EXERCISE DIRECTIONS – Beneath this line is the data. Output exactly the lines from the line with "Go to the Достижения tab" to the line with "Task: Click the 加入收藏 star button", both ends included, and nothing more.

EXERCISE INPUT –
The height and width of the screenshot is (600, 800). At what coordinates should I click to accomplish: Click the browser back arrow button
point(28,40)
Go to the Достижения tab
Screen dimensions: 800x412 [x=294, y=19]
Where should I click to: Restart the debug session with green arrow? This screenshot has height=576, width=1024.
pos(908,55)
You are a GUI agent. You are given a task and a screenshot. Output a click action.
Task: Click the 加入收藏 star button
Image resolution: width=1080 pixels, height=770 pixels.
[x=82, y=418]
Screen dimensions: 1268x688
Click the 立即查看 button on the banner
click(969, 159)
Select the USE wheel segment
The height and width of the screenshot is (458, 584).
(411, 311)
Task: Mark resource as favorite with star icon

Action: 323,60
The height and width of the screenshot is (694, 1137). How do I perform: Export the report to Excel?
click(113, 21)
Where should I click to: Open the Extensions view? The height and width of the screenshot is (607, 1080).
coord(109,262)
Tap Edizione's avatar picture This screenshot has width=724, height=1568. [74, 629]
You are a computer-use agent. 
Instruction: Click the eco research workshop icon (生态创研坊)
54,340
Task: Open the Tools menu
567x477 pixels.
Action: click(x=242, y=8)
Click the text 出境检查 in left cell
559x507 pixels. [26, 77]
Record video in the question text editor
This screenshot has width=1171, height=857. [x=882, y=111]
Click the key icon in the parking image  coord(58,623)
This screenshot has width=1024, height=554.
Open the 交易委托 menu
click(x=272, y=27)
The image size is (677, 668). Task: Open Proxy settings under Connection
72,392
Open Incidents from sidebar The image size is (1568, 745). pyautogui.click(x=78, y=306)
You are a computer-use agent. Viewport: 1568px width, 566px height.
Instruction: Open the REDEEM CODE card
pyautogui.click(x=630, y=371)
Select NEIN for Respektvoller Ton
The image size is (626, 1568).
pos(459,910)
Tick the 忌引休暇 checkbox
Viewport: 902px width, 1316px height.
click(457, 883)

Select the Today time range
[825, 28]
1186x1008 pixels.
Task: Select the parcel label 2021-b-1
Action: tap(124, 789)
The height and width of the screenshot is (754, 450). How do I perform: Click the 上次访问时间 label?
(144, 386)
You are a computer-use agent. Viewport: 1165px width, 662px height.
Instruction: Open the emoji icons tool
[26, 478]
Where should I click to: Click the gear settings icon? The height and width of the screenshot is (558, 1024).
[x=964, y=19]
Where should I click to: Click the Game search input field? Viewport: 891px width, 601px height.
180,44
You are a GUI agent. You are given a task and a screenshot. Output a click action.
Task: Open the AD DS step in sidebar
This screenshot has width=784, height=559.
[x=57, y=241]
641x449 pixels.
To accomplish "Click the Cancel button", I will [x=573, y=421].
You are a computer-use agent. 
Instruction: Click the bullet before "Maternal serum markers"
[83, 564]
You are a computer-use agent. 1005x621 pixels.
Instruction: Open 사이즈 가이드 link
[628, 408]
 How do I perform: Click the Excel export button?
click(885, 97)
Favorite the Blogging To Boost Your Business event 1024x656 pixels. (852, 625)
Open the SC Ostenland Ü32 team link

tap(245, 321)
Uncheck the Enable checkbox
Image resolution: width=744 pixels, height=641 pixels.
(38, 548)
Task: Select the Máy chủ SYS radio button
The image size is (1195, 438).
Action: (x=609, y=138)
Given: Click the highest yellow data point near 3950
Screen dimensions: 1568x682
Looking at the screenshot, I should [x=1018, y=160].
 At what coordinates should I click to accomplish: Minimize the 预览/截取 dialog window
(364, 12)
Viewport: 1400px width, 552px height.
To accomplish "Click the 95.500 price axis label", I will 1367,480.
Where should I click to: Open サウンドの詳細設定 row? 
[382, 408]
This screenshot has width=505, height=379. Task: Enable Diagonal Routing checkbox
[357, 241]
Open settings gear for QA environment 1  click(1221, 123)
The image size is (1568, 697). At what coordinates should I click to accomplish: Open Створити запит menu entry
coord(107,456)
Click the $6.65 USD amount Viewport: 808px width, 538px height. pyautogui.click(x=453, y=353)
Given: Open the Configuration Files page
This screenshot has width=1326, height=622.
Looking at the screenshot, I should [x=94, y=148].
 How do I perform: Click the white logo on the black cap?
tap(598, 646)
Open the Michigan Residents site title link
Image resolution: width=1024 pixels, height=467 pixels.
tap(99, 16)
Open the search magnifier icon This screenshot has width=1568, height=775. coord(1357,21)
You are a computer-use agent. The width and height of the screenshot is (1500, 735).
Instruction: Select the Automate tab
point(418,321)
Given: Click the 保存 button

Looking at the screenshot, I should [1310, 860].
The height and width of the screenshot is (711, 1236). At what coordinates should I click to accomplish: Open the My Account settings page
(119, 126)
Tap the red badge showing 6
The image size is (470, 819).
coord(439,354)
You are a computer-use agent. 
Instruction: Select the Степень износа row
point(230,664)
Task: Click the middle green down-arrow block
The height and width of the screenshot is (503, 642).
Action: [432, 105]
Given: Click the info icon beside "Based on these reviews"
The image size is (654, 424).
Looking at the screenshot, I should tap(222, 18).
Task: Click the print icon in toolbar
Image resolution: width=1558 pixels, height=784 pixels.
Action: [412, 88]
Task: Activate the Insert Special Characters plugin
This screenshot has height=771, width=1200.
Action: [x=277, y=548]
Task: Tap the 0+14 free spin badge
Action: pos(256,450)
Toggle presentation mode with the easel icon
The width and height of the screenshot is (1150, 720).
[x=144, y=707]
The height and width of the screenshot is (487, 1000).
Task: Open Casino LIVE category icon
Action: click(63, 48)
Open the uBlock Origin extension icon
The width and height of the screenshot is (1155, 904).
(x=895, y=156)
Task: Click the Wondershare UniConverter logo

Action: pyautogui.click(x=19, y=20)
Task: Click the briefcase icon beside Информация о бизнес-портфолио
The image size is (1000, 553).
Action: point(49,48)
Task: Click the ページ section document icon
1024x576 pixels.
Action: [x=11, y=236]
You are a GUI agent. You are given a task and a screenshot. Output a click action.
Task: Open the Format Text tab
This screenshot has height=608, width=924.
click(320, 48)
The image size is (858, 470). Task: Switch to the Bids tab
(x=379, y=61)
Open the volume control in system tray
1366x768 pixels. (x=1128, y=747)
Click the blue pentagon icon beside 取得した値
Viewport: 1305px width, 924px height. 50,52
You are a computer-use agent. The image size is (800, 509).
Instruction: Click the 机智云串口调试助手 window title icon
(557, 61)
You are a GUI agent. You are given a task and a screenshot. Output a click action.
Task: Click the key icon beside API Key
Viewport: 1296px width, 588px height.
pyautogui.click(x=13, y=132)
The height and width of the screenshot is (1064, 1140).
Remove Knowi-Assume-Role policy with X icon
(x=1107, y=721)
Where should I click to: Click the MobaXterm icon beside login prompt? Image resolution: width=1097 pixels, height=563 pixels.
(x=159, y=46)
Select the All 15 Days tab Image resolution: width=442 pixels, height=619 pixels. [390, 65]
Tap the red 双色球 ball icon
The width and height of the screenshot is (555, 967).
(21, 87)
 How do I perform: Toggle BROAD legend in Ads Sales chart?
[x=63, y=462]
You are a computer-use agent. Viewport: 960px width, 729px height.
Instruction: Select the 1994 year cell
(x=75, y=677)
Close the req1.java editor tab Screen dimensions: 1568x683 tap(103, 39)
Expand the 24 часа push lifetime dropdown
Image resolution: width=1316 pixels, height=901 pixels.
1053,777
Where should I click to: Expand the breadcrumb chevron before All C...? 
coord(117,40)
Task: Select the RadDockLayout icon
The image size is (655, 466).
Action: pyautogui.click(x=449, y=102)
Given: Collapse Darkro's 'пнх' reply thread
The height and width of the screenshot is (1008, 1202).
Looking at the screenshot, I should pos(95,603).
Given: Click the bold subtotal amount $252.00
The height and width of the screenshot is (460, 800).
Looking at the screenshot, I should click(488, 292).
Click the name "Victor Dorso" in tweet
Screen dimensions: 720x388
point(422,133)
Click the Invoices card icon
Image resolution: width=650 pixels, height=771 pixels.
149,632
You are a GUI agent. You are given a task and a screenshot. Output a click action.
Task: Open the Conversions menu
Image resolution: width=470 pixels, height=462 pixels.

YOUR RESPONSE –
Go to the Достижения tab
Screen dimensions: 800x412 [x=294, y=19]
Where should I click to: Restart the debug session with green arrow? This screenshot has height=576, width=1024.
pos(908,55)
You are a GUI agent. You are given a task and a screenshot. Output a click action.
Task: Click the 加入收藏 star button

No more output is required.